[PROBLEM DETAILS] Note how many lines in the entries contain the string "will", then give that number and nothing else.

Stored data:

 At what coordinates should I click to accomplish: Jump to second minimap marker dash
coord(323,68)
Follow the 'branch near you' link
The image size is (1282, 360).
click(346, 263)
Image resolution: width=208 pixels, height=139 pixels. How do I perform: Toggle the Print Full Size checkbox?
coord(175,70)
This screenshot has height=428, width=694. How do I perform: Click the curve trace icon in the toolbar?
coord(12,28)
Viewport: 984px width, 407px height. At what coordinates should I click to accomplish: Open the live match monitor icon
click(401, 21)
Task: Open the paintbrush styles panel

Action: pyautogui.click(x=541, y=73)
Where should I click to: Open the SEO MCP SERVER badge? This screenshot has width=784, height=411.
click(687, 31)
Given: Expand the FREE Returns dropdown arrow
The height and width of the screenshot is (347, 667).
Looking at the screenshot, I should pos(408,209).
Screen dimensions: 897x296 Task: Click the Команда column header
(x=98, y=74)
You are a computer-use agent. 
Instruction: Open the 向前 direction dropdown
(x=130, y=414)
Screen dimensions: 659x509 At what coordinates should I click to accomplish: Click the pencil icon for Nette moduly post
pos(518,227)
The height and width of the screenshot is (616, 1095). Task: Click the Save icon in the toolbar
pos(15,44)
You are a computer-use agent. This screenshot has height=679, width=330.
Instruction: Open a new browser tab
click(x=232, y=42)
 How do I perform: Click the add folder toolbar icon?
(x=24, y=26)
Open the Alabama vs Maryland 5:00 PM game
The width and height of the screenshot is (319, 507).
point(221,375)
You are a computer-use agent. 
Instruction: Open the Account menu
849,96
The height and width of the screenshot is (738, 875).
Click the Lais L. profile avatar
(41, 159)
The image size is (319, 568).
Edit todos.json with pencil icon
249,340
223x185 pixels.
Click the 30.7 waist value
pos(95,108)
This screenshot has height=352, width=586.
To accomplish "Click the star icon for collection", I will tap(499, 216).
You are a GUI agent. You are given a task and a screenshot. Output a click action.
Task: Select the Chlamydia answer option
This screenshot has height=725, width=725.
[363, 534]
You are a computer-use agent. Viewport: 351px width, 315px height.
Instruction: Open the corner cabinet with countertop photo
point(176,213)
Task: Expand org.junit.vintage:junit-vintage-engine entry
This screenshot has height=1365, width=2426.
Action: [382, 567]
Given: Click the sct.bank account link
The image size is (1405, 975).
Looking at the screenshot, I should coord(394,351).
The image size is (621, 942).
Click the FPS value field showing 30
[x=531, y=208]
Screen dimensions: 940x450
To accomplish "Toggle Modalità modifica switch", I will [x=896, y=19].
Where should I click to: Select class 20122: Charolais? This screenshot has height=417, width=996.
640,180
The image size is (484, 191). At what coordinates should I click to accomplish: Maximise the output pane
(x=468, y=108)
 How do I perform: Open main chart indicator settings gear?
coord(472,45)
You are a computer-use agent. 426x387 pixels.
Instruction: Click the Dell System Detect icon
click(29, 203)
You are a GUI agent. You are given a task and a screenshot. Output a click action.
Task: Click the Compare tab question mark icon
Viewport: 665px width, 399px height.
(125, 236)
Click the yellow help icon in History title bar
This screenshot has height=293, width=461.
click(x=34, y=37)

[OUTPUT OF THE TASK] 2